Listening requires concentration on what is spoken. The brain needs to be engaged in the act of listening, otherwise the sound it receives makes no more sense than the traffic noise. Listening can’t work if someone speaks a language that the recipient doesn’t know.

But according to me what causes the maximum problem is the context. When I come back from work, my wife may ask me a question. There are two possibilities – I may not pay full attention and hear only a part of her question or sometimes I pay proper attention but do not understand what she really asked.

In both the cases, the end result is the same -  I am not in a position to give her a satisfactory reply. So I try to simply nod my head and say “yes” or “let us see”.  Having lived with me for years, she would clearly make out that I have not understood her question and would call my bluff.

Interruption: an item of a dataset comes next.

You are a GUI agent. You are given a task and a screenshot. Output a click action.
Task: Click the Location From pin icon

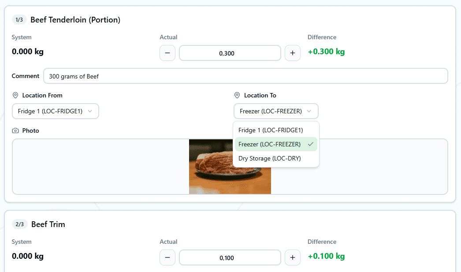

The last problem is registration in one’s memory.  Let me give you a typical example:

I actively listen to my wife on the list of items to be bought from our apartment shop. “Should I write it down and give to you,” asks my wife. “Nonsense, I will get them for you” is my reply.

I take the elevator down and have a chat with my neighbour, I enter the shop and Lakshmi, the shop owner welcomes me with a friendly smile, she asks “enna vendum sir” [what do you want?].  As I give her the list of five items, I vaguely remember that there is a sixth item to be bought but however much I try, I cannot recall what it is. I can very well use my phone and ask my wife again for the shopping list but my pride comes in the way so I think of a strategy and go back with only  the five items. When my wife asks where is the curd, I say with a straight face (like William)  “it is not available”.  My wife sees through my strategy and telephones Lakshmi and asks her to send the item to our place.

So here I go with my resolution for this Tamil new year:

 - to improve my hearing (planning to see an ENT), improve listening skills and also make sure things register well in my memory.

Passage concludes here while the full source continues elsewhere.